# Data provided

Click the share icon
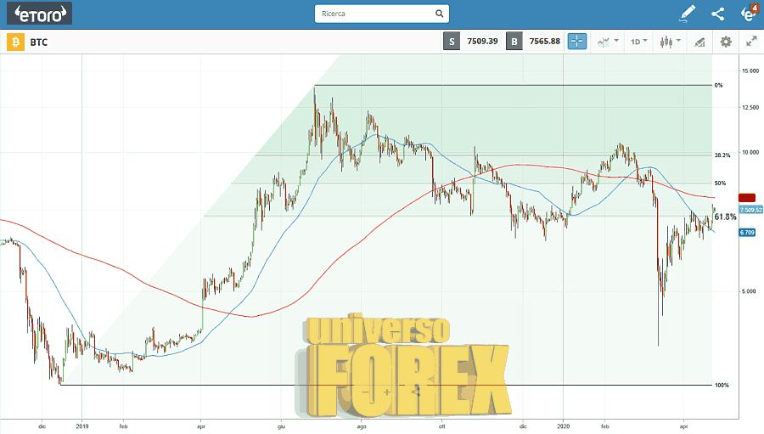764x434 pixels. click(x=718, y=14)
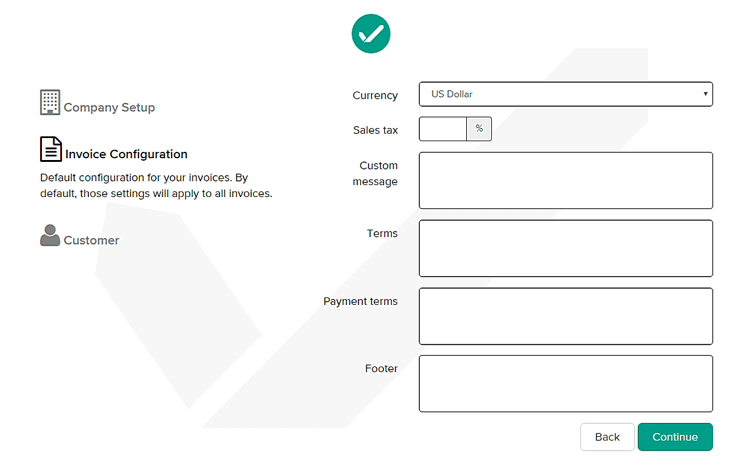752x470 pixels.
Task: Click the Customer person icon
Action: 50,235
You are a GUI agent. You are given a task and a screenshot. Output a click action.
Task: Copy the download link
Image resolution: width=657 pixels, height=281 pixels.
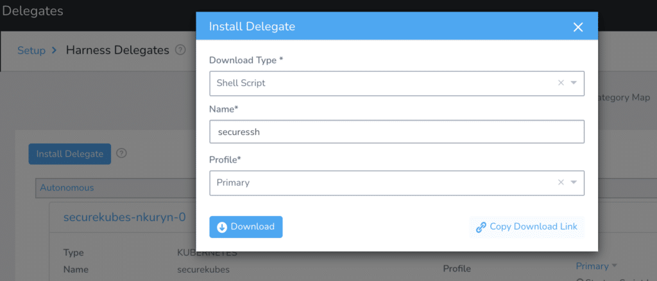click(x=527, y=227)
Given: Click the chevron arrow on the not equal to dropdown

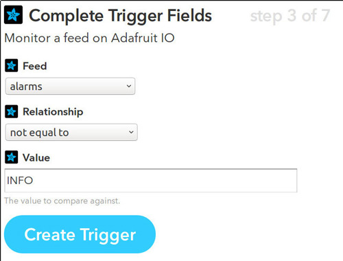Looking at the screenshot, I should coord(131,132).
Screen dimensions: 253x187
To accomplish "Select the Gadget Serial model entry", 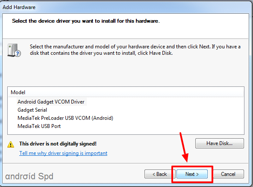I will tap(32, 110).
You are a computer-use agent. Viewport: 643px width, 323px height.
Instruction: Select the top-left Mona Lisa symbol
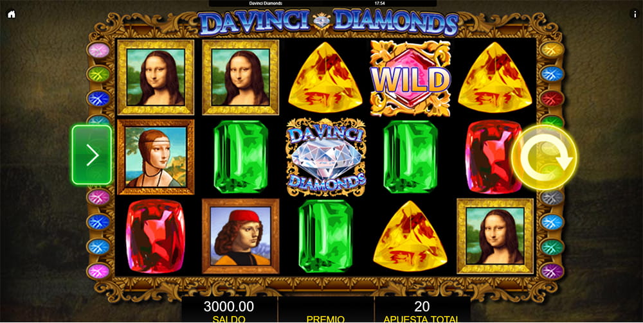click(156, 77)
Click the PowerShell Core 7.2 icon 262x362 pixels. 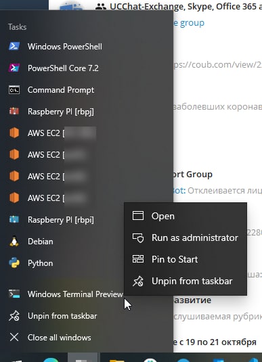click(x=14, y=68)
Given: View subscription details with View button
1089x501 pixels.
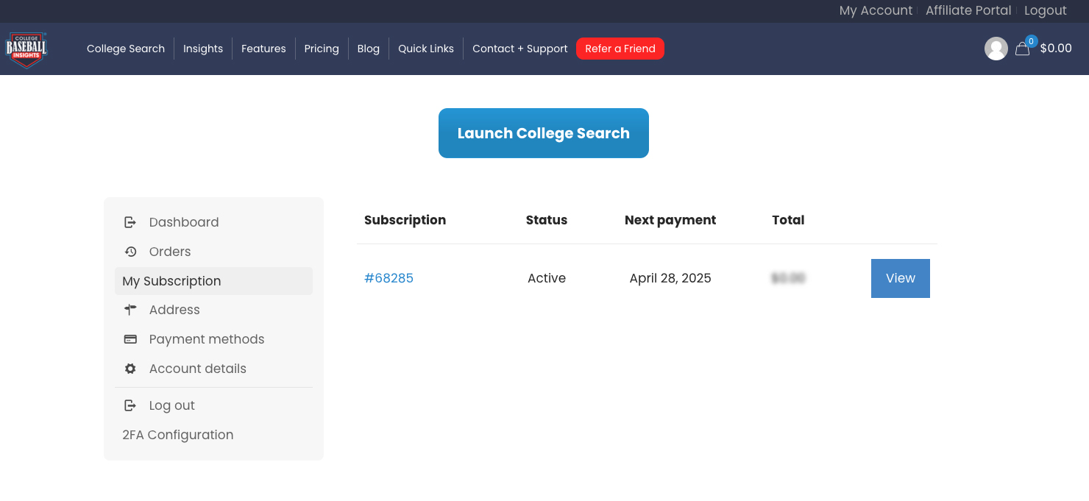Looking at the screenshot, I should click(x=900, y=278).
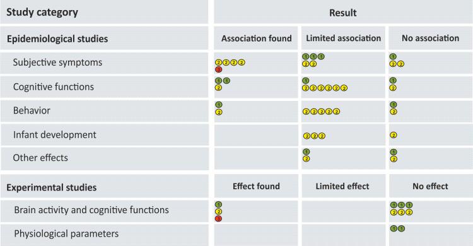Viewport: 473px width, 246px height.
Task: Click the Infant development row label
Action: (55, 134)
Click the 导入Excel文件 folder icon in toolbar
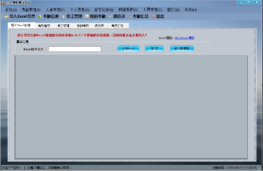Image resolution: width=263 pixels, height=171 pixels. [x=6, y=17]
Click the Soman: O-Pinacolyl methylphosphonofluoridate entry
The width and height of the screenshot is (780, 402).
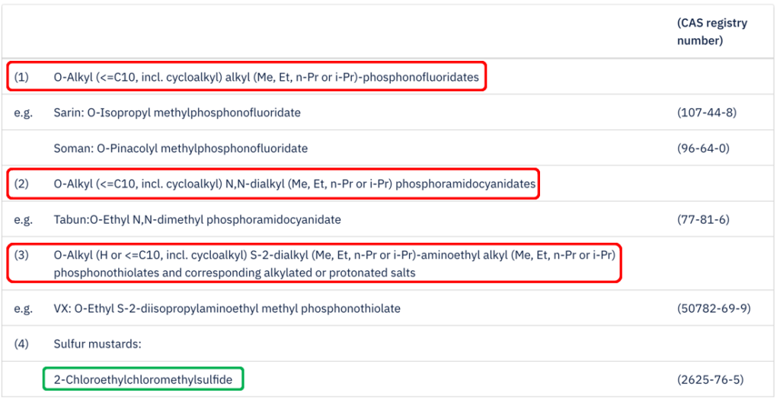(x=181, y=148)
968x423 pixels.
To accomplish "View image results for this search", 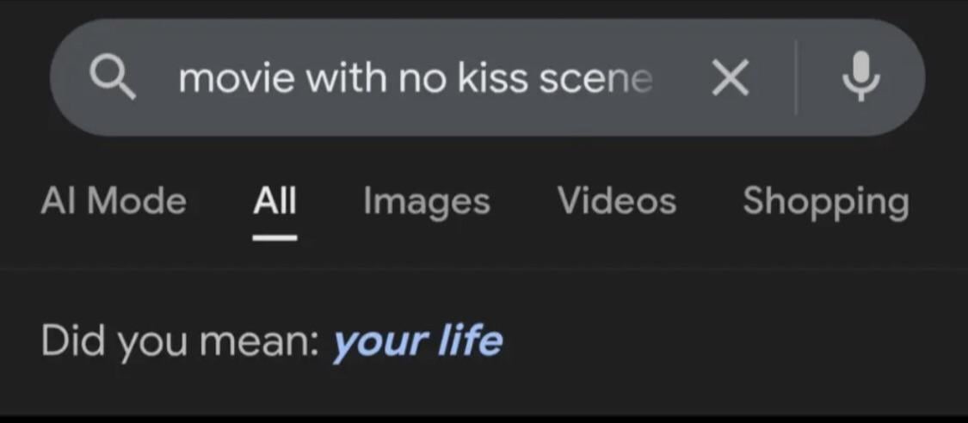I will coord(426,201).
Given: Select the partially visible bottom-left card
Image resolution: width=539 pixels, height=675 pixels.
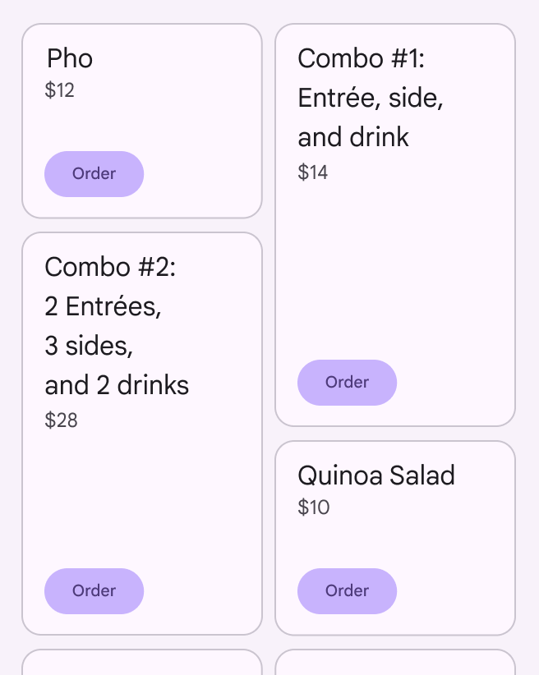Looking at the screenshot, I should [141, 663].
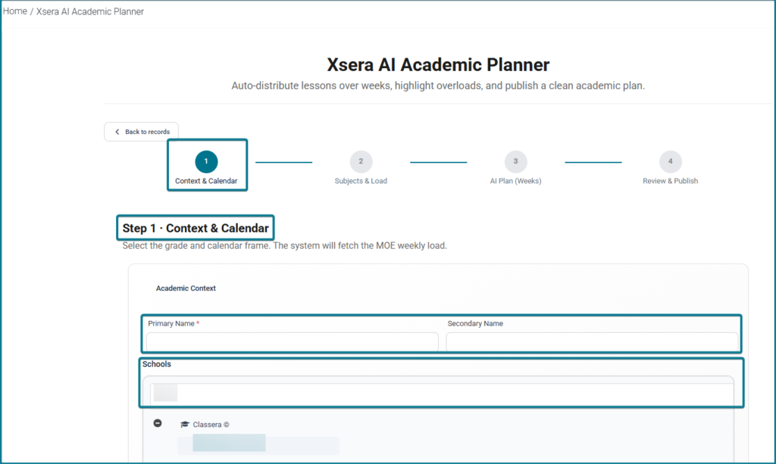Open the Schools selection box
The image size is (776, 464).
(442, 393)
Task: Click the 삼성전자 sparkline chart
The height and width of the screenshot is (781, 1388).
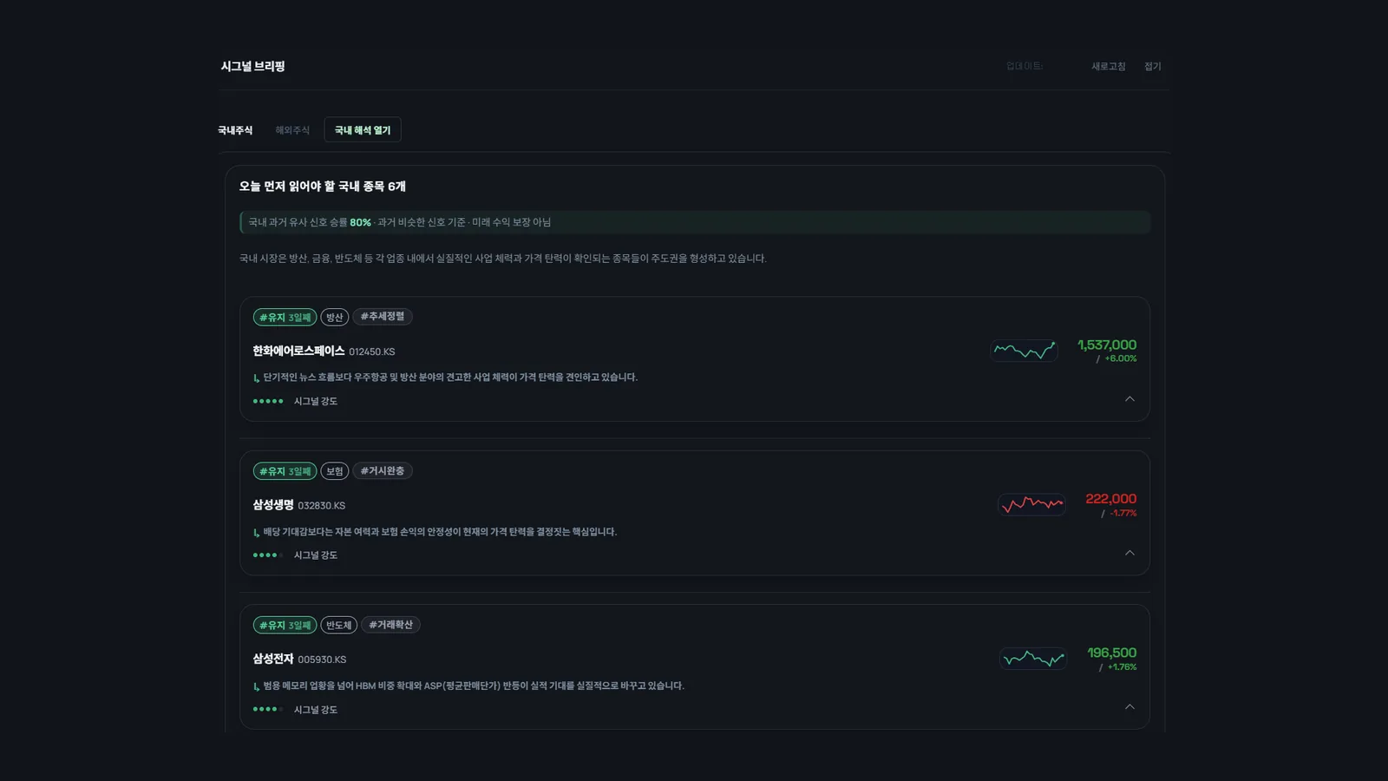Action: [1033, 658]
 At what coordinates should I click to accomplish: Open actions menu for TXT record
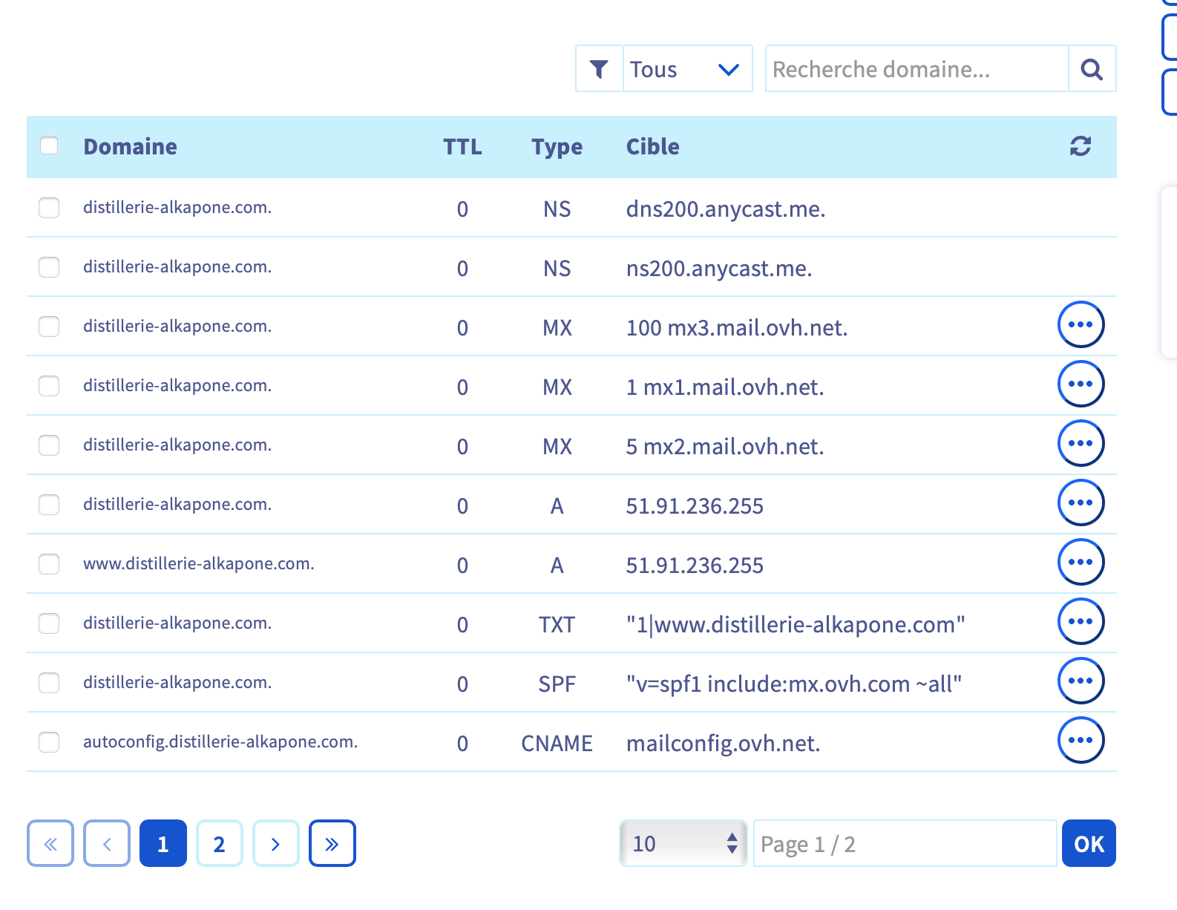click(x=1080, y=621)
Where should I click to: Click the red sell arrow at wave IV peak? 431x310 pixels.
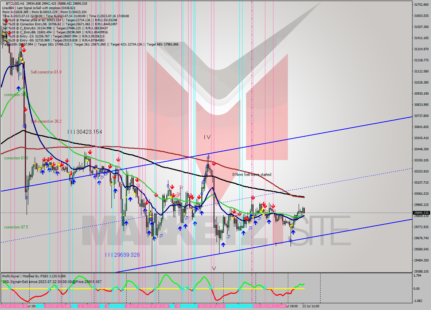coord(214,163)
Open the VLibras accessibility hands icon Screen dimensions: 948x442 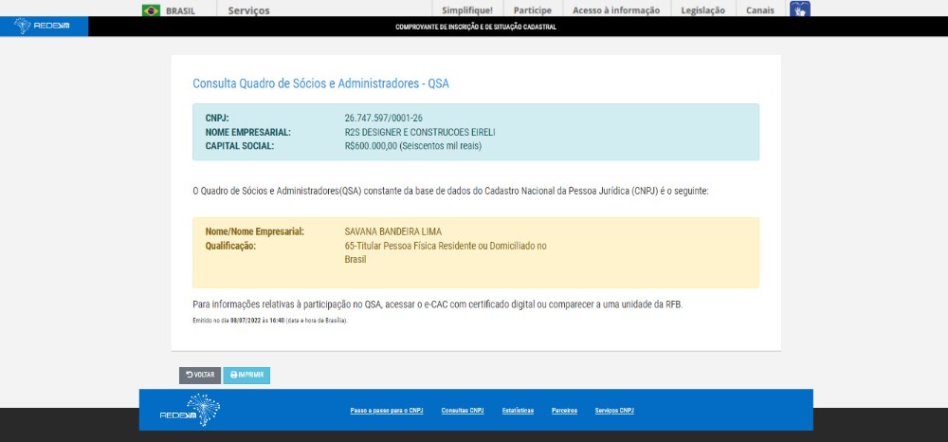[799, 10]
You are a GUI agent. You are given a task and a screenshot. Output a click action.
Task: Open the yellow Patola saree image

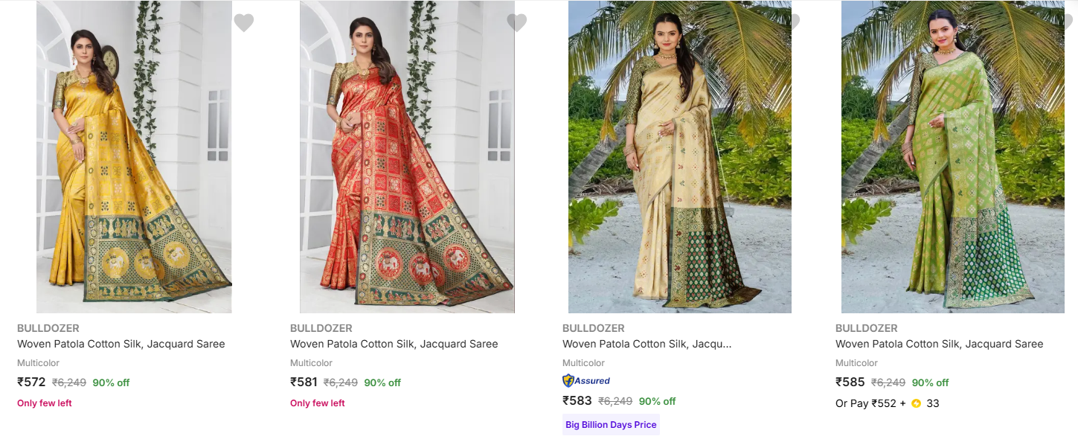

# What you are asked to do
The required result is the entries above, printed exactly from the first line through the line with "Screen dimensions: 253x187", pictures excluded.

# Output
Click the share icon
764x434 pixels. click(x=718, y=14)
752x470 pixels.
Task: Click the Customer person icon
Action: 50,235
You are a GUI agent. You are given a task and a screenshot. Output a click action.
Task: Copy the download link
Image resolution: width=657 pixels, height=281 pixels.
click(x=527, y=227)
Given: Click the chevron arrow on the not equal to dropdown

Looking at the screenshot, I should coord(131,132).
Screen dimensions: 253x187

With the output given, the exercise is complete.